_EXCERPTED TEXT_:

——

Right. So test yourself with the game and be rewarded with the story.
The game isn't just the gameplay, it's the story too. Anyway we are going in circles in about this.

adjl posted...
Assuming it is indeed as bad as you're describing and you didn't just miss plot points that made it more justifiable (which seems unlikely because I don't think justifying that final boss nonsense is even possible), it sounds like that was an example of scripted losses done poorly and I'd likely share your frustration in your position.
I'm leaving out a little bit but not enough to make a difference. Specifically, you are going around to various temples getting the blessings left by the gods that were killed by the pope 10 years prior with the understanding you'll be able to defeat him and stop genocide when you get them all. You gather the blessings, beat the pope, but then find out the pope was being gifted his power by the guardian of one of the temples that secretly rebelled, You fight him (a dark dragon) and win in the gameplay and then lose in the cutscene and then the gods descend, revived by you having all the blessings finally (he was guarding the last one) and effortlessly obliterate the dark dragon after talking about how bad he was for trying to hatch this plan for thousands of years. They explain that they let themselves be killed (resulting in genocide and cruel human experiments), so that you could later revive them and they could beat the dark dragon they could already beat 10 years ago, Something about wanting to leave things to the newer generation, except then they didn't do that at all and beat the bad guy themselves which was their plan all along so they just allowed him to commit genocide for 10 years killing almost an entire race as well as hundreds of innocent humans to accomplish nothing.

——

_DATA_:
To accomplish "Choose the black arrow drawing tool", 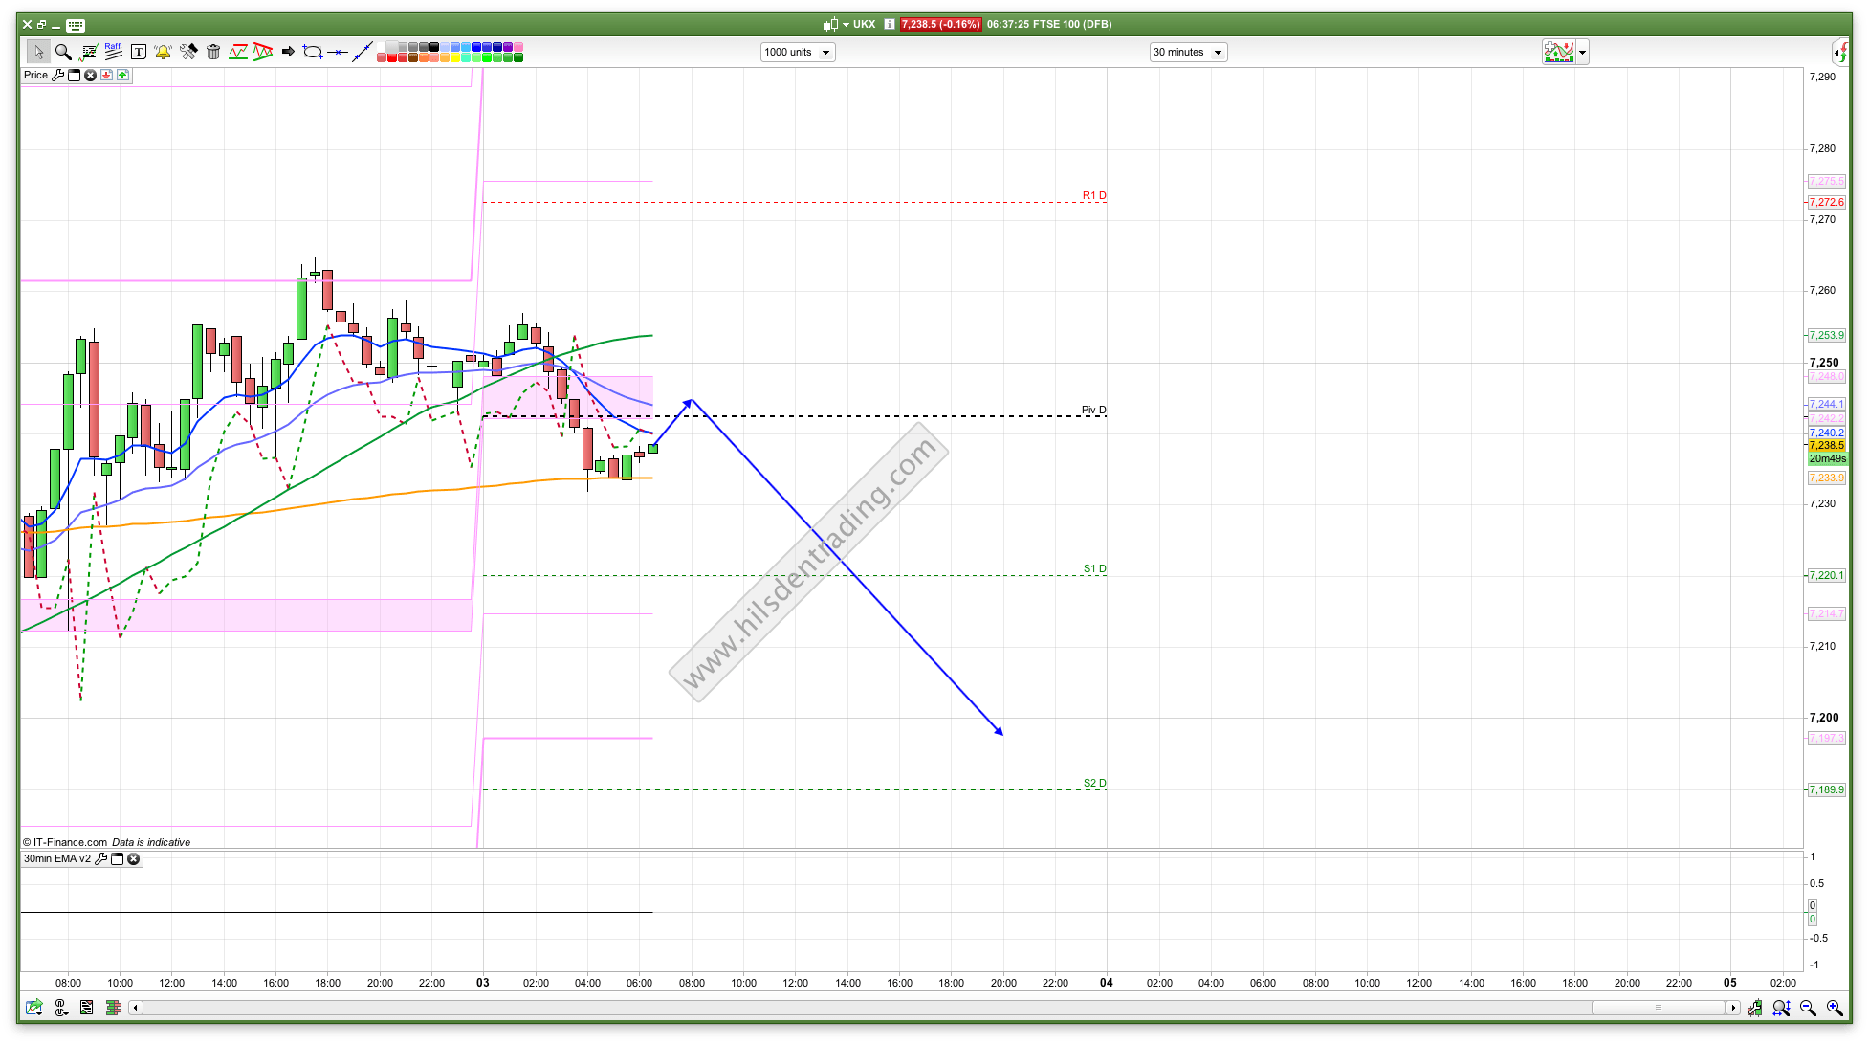I will [288, 52].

——

_STATED PROBLEM 1_: In the forum post about the game's story, who was giving the pope his power?
_STATED PROBLEM 2_: Rewrite the stretch of the forum post about the game's story from "Right. So test" through "in about this.", switching "story" to "narrative".
_STATED PROBLEM 3_: Can you proceed with the forum post about the game's story, picking up after its last sentence?
The material is separate from the forum post about the game's story.

_TASK ANSWER 1_: The guardian of one of the temples, who had secretly rebelled.

_TASK ANSWER 2_:
Right. So test yourself with the game and be rewarded with the narrative.
The game isn't just the gameplay, it's the narrative too. Anyway we are going in circles in about this.

_TASK ANSWER 3_:
adjl posted...
A story in which nothing ever goes wrong for the protagonist so long as you win every fight is Pokemon levels of non-story.
It's really not. Most of these games have you win like 90% of the time. The story is usually fine in those parts. Just keep that going. I ranted before about the episode 11 problem with many anime and it's the same thing. Pokemon's nonstory isn't even because of the plot structure, they just traditionally don't actually have enough dialogue or scenes to make a real story. And honestly, the arvan story in scarlet/violet was pretty good and a nice example of how you can still explore characters and story despite not losing. Granted the team star storyline was awful and the normal pokemon league part was standard pokemon nonstory.

In fact arvan's story is probably a pretty easy way to do it. It has something bad in the story, but it happens before we arrive (before the game even starts in this case), and we just work to heal the damage.

Working around the constraint of not punishing the character when the player does well is certainly not impossible. If the game I'd just been playing let me collect all the blessings and then beat the guy, 95% of the story would have been the same and the whole thing would have been enjoyable.
I_Abibde posted...
Got a game from a five-dollar eroge bundle that solved the problem of bad dialogue in sex scenes by having all of the potential partners be NPCs that are only allowed to say their one line they always say, regardless of what is happening. Points for creative thinking.
That's pretty funny. It makes me think of the NPC party member in SAO abridged that they stole from the tutorial. Although I wasn't aware that was a problem to begin with. If I'm playing an eroge over just watching porn, I'm probably doing it FOR the dialogue.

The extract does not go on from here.